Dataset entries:
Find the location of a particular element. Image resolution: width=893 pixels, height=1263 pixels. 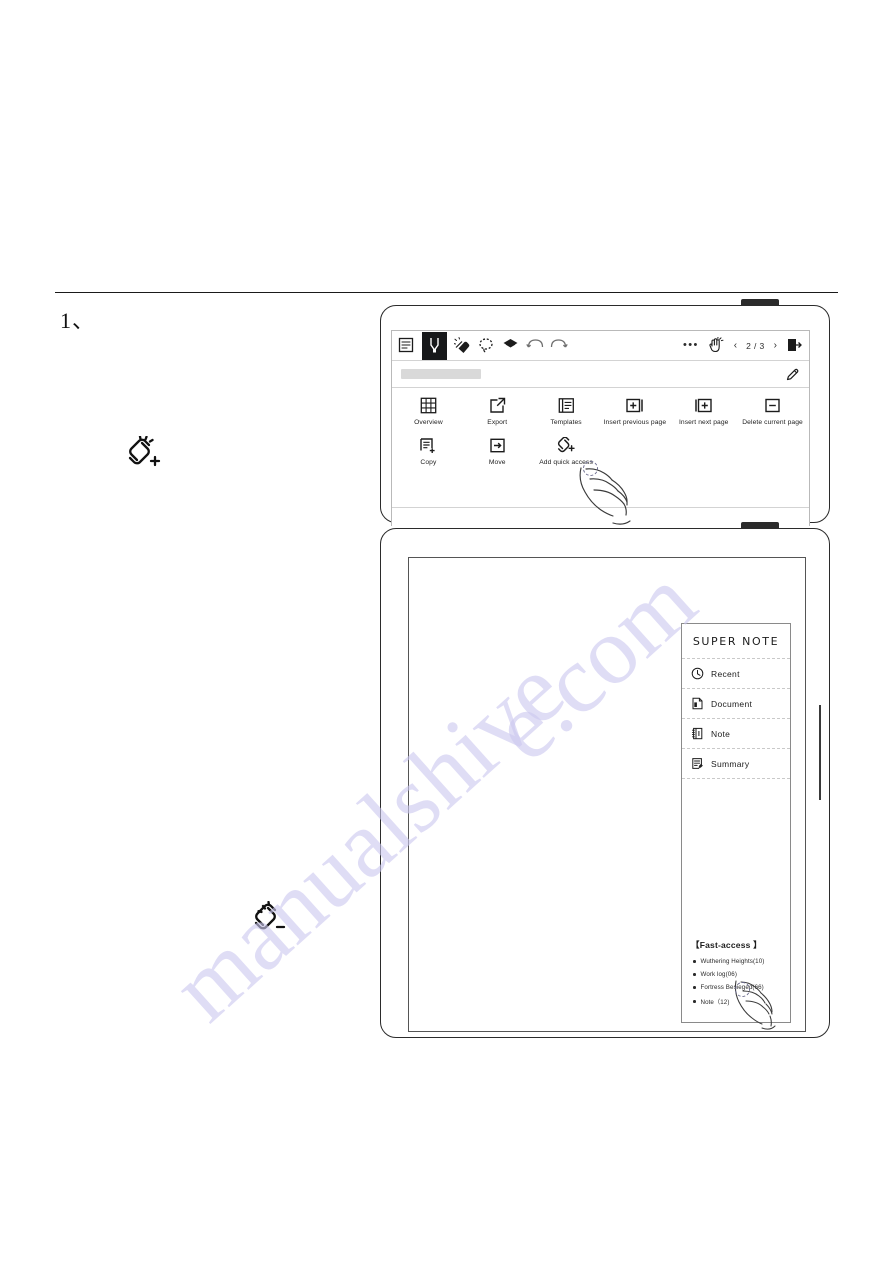

link-plus-icon is located at coordinates (145, 453).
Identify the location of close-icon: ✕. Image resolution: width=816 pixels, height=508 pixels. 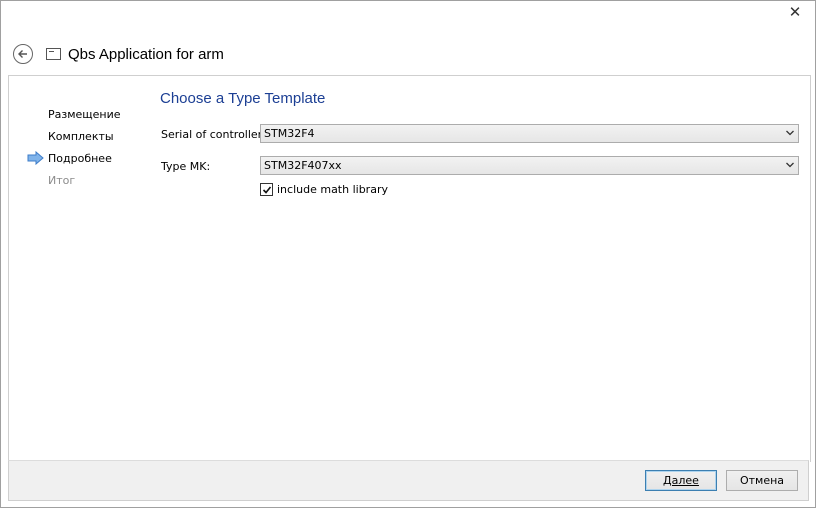
(795, 12).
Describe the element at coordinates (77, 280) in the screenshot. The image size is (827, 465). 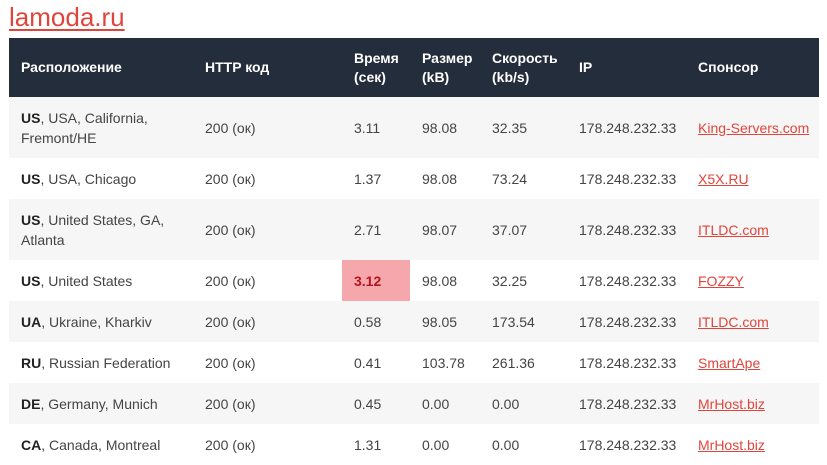
I see `location-cell: US, United States` at that location.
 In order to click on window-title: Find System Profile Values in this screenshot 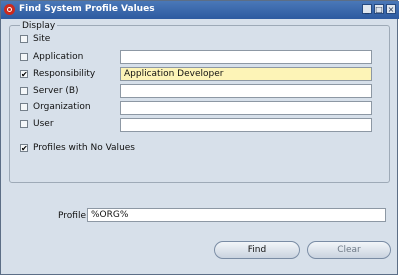, I will do `click(87, 9)`.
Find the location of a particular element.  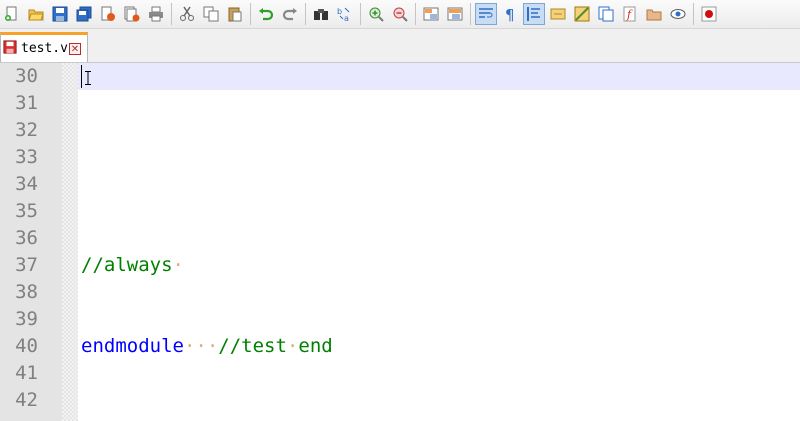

▸ **The task**:
Copy out the data word for word, from the line that contains "Identify the location" through the line that contains "at that location.", with both of those lines included. Leave the pictures out of your copy.

▸ **Response to this task**:
Identify the location of close-icon: ✕. Image resolution: width=816 pixels, height=508 pixels. 
(795, 12).
Describe the element at coordinates (77, 280) in the screenshot. The image size is (827, 465). 
I see `location-cell: US, United States` at that location.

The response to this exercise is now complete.